To be done
Extract the lines in the records below, starting with the line that contains "remarks (483, 515)" and continuing through the last line, copying each one without any change.

Listed records
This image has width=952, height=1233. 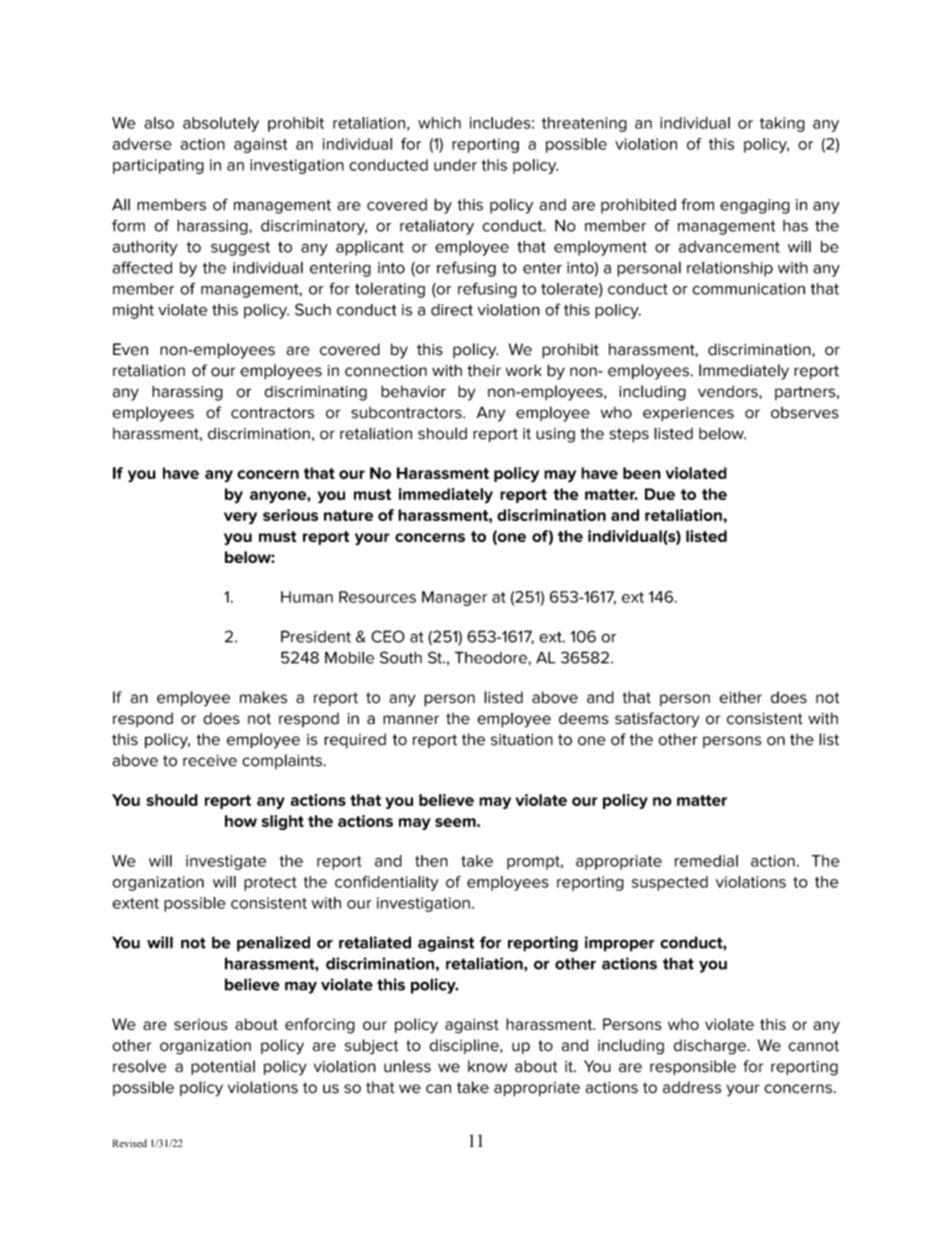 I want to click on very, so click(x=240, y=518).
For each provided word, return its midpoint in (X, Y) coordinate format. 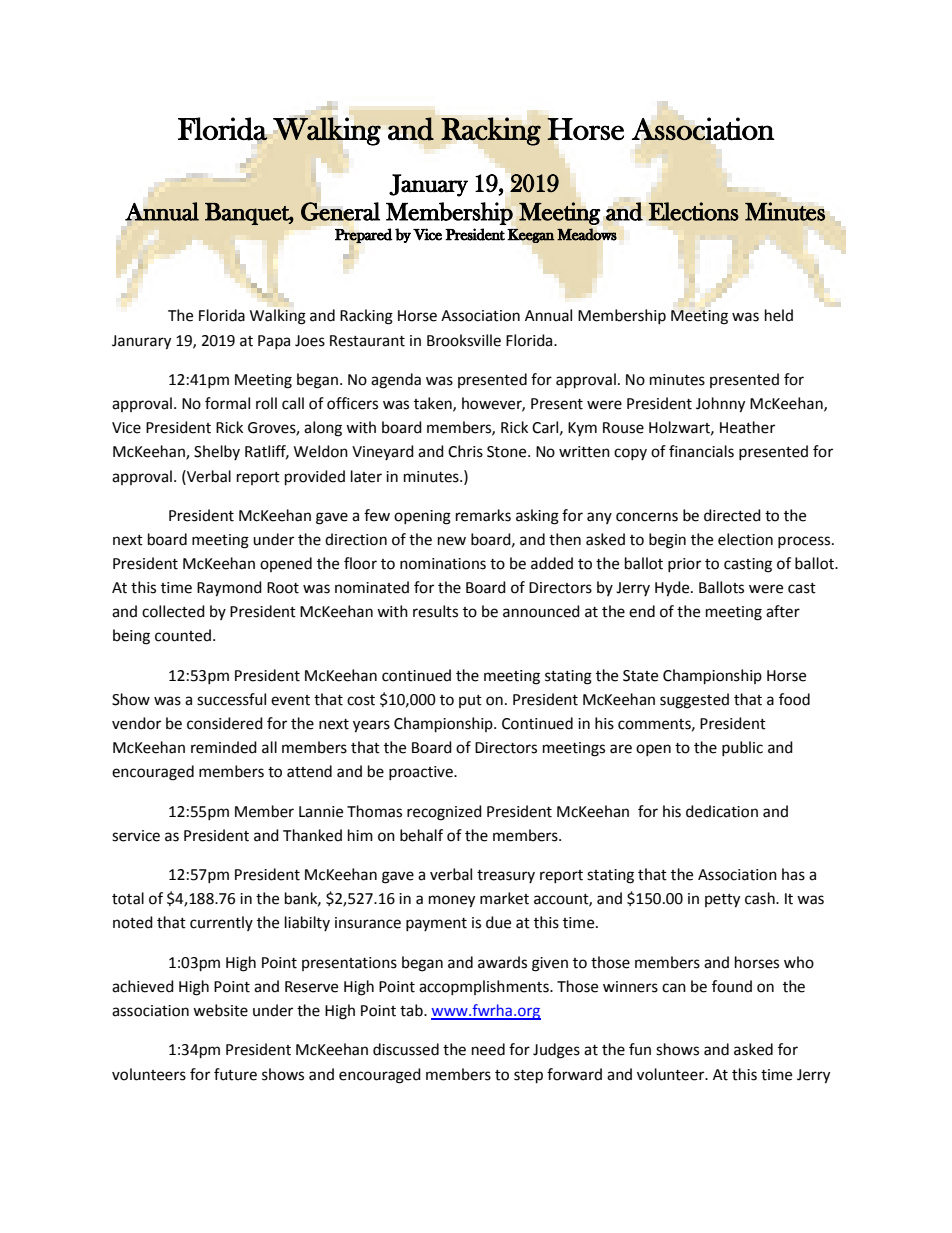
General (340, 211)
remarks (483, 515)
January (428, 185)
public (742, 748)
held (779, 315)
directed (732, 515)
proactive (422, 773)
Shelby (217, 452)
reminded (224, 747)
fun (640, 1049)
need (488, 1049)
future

Exercise output
remarks (483, 515)
January (428, 185)
public (742, 748)
held (779, 315)
directed (732, 515)
proactive (422, 773)
Shelby (217, 452)
reminded (224, 747)
fun (640, 1049)
need (488, 1049)
future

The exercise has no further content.